- _GOAL OF THE EXERCISE_
Which books did Charles Frederic Moberly Bell himself write, according to the biographical text below? Give each title with its year.

Charles Frederic Moberly Bell was born in Alexandria, Egypt, on 2 April 1847. His mother, Hester Louisa, née David, and his father, a merchant, both died when he was a child. Moberly Bell was sent to England to be raised by relatives and to receive his education. He returned to Alexandria in 1865 and briefly worked for Peel & Co., the same company his father had worked for.

==Journalism and The Times==

Moberly Bell began his career in journalism with freelance work for The Times. In 1875, he became the official correspondent of The Times in Egypt and reported on the Urabi Revolt in 1882. Two years before the revolt, Moberly Bell founded The Egyptian Gazette.

During the bombardment of Alexandria in July 1882, Moberly Bell was aboard HMS Condor with fellow journalist Frederic Villiers. The ship's commander, Lord Charles Beresford, led an attack on Fort Marabut during the conflict.

In 1890, Bell was invited by The Times owner, Arthur Fraser Walter, to assist running the newspaper, which was facing financial difficulties despite its respected status. As managing director, Bell reorganized the newspaper, increasing its staff of foreign correspondents and revitalizing its operations. In 1902, Bell created Literature, a forerunner of The Times Literary Supplement, and in 1910, followed that supplement, or spin-off with The Times Educational Supplement. In 1908, Bell helped to engineer its sale to Alfred Harmsworth, later Lord Northcliffe. Bell remained with the paper until his death in 1911.

==Encyclopædia Britannica==

Moberly Bell is also known for his involvement with the Encyclopædia Britannica. In 1898, he brokered a deal with Horace Everett Hooper to reprint and sell the 9th edition of the encyclopaedia under The Times's sponsorship. Hooper's marketing strategy helped to sell over 20,000 sets of the 9th edition, and the subsequent 10th edition saw even greater success, with more than 70,000 sets sold. The profit on the 10th edition was more than £600,000, and the royalties paid to the paper made it profitable for the first time in years. In 1908, The Times discontinued its sponsorship of the Encyclopædia Britannica due to a legal dispute between Hooper and his business partner Walter Montgomery Jackson.

==Writing==
Bell wrote three books: Khedives and Pashas (1884), Egyptian Finance (1887), and From Pharaoh to Fellah (1888), illustrated by George Montbard and engraved by Charles Brabant.

==Personal life and family==
In 1875, Moberly Bell married Ethel Chataway, a sister of Gertrude Chataway and Australian politicians James and Thomas Chataway. The couple had six children, two sons and four daughters.

One of their daughters, Enid (1881-1967), later became the founding headmistress of Lady Margaret School. Enid's published books included Storming The Citadel: The Rise of the Woman Doctor in 1953 which focussed on Elizabeth Garrett Anderson and a biography of her father, titled The Life and Letters of C. F. Moberly Bell, in 1927, sixteen years after his death. Committed to social justice, in 1930 Enid and Anne Lupton were the committee member and hon-secretary respectively of the Fulham Housing Improvement Society. Concerned with establishing homes and "shelters", the association "issued shares and loan stock at a low rate of interest and with the income built new housing and re-conditioned old property which was then let at affordable rents. Properties were administered by lady managers on the principles laid down by Octavia Hill". In 1946, Enid wrote Hill's biography.

- _DATA BELOW_
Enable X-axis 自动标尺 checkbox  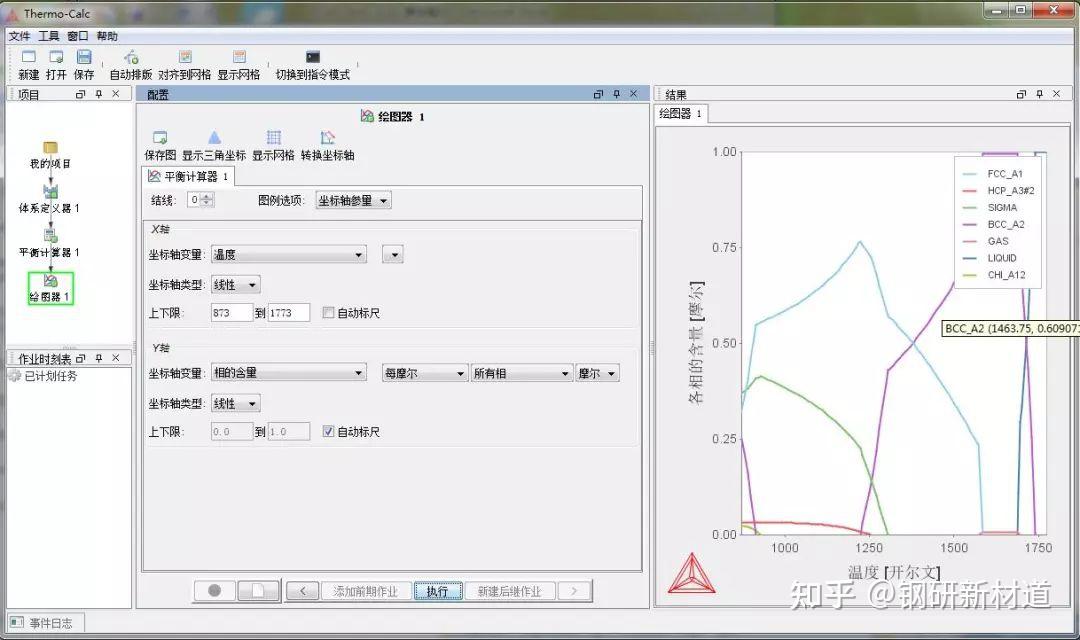[328, 312]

- _RESULT_
Khedives and Pashas (1884)
Egyptian Finance (1887)
From Pharaoh to Fellah (1888)